P1.6
The "Relax to Balance" approximation for cumulus ensemble models
An early solution to this problem was to impose lateral radiation boundary conditions on the model, which is tantamount to saying that the large-scale environment is a passive supplier and receptor of whatever the convection demands. An alternative arrangement is to impose closed or cyclic conditions as well as imposed surface heat fluxes and radiative cooling. This makes the modeled convection completely independent of its surroundings and responsive only to local forcing.
Neither of the above treatments allows any realistic interaction of convection with its surroundings. A middle way retains the cyclic lateral boundary conditions, but imposes domain-averaged tendencies which would have been produced by observed large-scale atmospheric vertical motions. This allows comparison of simulations with real-world observations, but is conceptually muddled, at least in the tropics, since convection itself is thought to be responsible for producing the bulk of vertical motions in tropical regions.

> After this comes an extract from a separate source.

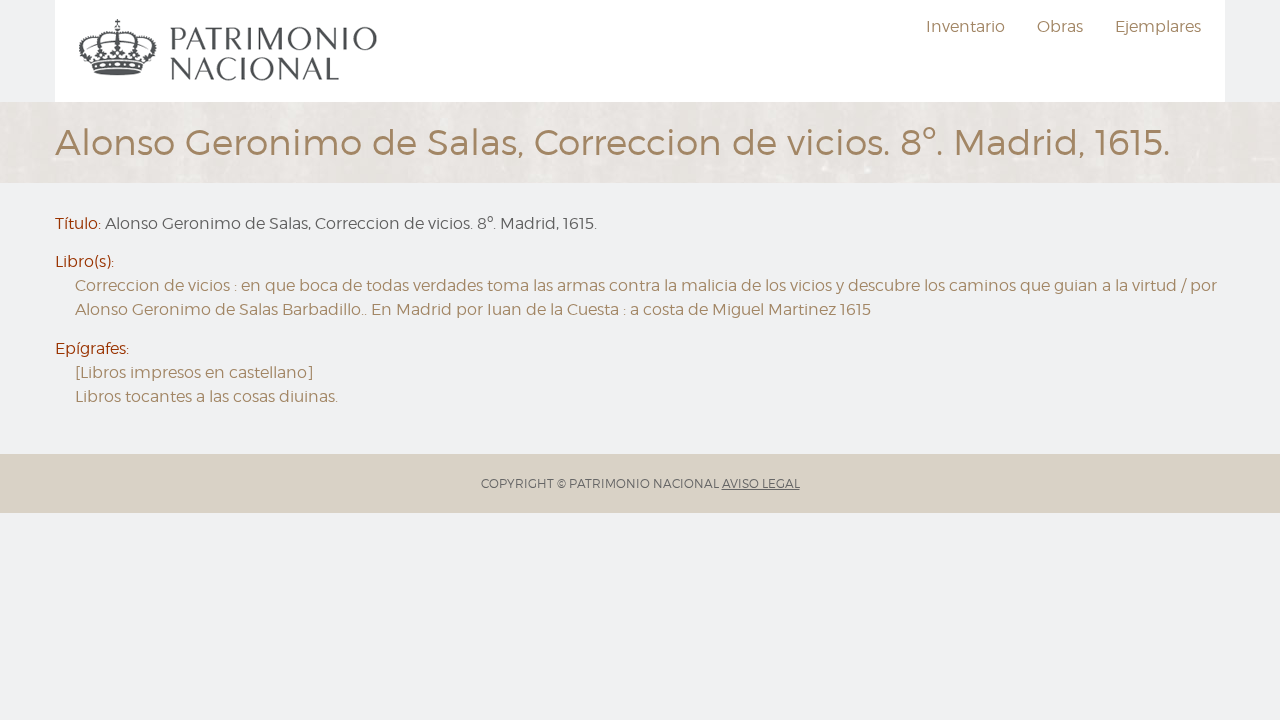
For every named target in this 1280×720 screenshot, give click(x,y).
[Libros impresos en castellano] (194, 372)
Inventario (965, 26)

A conceptually clearer alternative in the tropics is to make use of the fact that large-scale tropical dynamics tends to produce vertical motions which horizontally homogenize the vertical profile of virtual temperature. The required vertical motions can be inferred from the domain-averaged temperature tendencies produced by the convection itself. The inferred large-scale tendencies of temperature and moisture are then applied to the model domain.
An extension of the above procedure to middle latitudes comes from the realization that the relaxation to horizontal homogeneity in the tropics is a special case of a more general principle of "relaxation to a balanced state", which occurs everywhere. This balanced state is in general a slow function of time in mid-latitudes. The replacement of the steady reference profile of the tropics with a time-dependent balanced profile allows studies of the response of convection in numerical models to such things as quasi-geostrophic lifting. Example calculations using this technique will be presented.